Une journaliste s'estime victime de discrimination et harcèlement moral. Le 27 janvier 2016 elle est licenciée pour faute grave.

Le 12 février 2018, la cour d'appel de Saint-Denis de la Réunion la déboute de sa demande en indemnisation du préjudice moral pour harcèlement. Le pourvoi est formé par l'employeur, puis un pourvoi incident est formé par la salariée. Celle-ci critique l'arrêt pour n'avoir pas qualifié son harcèlement moral au vu des éléments matériels qu'elle a apportée, tels que la non application de la convention collective des journalistes, l'imposition d'une cohabitation dans son logement de fonction et le changement d'horaires de travail. L'employeur fournit des explication pour chaque argument. Il argue avoir immédiatement appliqué la convention collective après en avoir été avisé par la direction du travail, avoir imposé la cohabitation pour permettre au tiers de s'abriter d'un cyclone frappant l'île et d'avoir disposé de son pouvoir de direction pour modifier les horaires de la salariée.

Le 12 février 2020, la Cour de cassation casse partiellement l'arrêt.

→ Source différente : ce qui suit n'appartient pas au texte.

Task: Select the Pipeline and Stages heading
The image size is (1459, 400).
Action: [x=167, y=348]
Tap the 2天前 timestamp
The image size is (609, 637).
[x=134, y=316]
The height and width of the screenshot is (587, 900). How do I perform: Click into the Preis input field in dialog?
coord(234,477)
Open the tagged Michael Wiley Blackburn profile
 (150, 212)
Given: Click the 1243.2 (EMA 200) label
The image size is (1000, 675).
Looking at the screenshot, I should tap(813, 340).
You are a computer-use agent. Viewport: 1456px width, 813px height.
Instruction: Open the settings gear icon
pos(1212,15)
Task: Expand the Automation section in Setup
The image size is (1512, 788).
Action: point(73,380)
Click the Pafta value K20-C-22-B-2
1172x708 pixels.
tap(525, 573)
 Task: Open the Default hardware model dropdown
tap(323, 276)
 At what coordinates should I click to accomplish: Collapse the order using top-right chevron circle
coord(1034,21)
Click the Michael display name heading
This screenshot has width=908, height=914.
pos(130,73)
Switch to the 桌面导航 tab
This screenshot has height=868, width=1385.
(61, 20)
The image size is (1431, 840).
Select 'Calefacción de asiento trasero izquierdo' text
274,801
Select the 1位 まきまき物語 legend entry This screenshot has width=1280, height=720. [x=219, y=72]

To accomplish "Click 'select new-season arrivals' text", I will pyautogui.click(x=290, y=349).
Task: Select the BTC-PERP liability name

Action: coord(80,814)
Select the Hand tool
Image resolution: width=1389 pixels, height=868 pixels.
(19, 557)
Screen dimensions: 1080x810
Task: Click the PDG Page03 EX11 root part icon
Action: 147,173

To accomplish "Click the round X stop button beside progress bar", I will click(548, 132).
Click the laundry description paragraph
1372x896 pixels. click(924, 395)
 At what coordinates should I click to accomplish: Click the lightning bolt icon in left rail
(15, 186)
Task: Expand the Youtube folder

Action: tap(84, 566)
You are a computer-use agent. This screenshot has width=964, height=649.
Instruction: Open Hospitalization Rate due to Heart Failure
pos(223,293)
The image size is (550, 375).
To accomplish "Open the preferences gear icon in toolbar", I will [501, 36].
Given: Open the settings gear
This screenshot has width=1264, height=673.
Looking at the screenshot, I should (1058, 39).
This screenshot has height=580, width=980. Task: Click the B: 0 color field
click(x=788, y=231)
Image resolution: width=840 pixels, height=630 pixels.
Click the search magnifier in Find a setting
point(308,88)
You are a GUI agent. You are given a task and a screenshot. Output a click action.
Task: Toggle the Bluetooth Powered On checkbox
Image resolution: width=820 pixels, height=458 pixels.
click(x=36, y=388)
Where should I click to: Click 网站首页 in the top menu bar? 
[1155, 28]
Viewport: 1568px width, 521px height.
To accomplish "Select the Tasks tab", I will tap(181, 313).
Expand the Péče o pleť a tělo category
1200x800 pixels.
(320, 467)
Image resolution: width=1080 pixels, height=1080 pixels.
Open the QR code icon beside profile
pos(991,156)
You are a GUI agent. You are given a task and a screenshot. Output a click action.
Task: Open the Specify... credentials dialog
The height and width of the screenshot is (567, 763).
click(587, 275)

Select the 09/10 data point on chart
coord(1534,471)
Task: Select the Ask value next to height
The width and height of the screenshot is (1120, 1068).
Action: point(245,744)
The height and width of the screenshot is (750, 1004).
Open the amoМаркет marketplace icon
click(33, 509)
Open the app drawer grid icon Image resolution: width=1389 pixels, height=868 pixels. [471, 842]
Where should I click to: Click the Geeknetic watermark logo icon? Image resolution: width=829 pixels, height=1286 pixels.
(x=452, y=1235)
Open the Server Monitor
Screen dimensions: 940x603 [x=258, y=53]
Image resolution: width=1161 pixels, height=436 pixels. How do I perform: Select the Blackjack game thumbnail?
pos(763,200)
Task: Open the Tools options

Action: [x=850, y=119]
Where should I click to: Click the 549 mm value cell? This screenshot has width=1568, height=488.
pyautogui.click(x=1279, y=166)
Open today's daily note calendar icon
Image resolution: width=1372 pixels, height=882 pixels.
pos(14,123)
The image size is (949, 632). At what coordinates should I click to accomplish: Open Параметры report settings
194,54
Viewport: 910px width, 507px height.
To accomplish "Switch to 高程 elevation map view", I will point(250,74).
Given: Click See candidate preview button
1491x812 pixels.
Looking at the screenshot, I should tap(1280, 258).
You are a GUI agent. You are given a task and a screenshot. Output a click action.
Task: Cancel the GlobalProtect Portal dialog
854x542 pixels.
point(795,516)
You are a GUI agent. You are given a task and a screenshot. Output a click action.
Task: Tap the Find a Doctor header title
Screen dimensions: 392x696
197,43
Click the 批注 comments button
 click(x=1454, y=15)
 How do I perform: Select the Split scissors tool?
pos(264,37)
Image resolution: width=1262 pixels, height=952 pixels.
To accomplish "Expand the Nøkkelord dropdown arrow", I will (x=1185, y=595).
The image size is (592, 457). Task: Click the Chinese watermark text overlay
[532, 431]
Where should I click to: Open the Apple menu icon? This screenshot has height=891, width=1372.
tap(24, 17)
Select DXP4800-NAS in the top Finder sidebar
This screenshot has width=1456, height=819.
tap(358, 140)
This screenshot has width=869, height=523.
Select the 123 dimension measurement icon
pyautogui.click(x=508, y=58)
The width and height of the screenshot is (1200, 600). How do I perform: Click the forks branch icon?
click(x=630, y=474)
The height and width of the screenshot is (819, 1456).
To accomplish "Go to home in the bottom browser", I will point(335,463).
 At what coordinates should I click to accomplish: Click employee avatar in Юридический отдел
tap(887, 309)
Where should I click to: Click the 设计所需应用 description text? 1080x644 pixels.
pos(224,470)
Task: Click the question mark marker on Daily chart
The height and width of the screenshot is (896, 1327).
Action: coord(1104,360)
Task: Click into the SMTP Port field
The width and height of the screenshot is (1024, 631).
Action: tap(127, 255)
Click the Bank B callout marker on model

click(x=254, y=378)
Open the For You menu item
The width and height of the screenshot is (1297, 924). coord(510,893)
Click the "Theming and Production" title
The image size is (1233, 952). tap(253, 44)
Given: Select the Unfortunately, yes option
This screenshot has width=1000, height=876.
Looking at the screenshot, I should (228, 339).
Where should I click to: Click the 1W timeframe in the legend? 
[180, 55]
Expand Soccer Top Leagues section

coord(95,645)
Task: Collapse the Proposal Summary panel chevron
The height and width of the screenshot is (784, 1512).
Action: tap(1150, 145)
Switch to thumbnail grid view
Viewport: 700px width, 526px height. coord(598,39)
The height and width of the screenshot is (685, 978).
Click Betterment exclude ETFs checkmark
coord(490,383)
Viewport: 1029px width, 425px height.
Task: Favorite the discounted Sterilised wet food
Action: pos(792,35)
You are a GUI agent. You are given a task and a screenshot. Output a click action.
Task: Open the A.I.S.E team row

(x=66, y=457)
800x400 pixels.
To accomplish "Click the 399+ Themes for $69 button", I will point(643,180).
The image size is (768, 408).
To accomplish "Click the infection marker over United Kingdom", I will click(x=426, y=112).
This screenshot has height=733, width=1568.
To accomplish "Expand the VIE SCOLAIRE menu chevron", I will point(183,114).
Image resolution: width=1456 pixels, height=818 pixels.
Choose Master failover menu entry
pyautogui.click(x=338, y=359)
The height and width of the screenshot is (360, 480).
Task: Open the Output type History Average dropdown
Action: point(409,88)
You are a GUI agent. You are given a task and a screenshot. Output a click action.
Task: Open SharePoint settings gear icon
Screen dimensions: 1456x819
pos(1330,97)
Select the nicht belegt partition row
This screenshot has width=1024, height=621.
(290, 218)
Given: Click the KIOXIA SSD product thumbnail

Au visa des articles L. 1152-1 et L. 1154-1 du code du travail, elle précise que la cour d'appel aurait dû apprécier si les éléments matériellement établis par la salariée dans leur ensemble laissaient présumer l'existence d'un harcèlement moral. Dans l'affirmative, elle aurait ensuite dû apprécier les éléments de preuve fournis par l'employeur pour démontrer que ces faits étaient étrangers à tout harcèlement. Or, les juges du fond ont apprécié chaque élément invoqué par la salariée séparémment et violé ainsi les textes visés.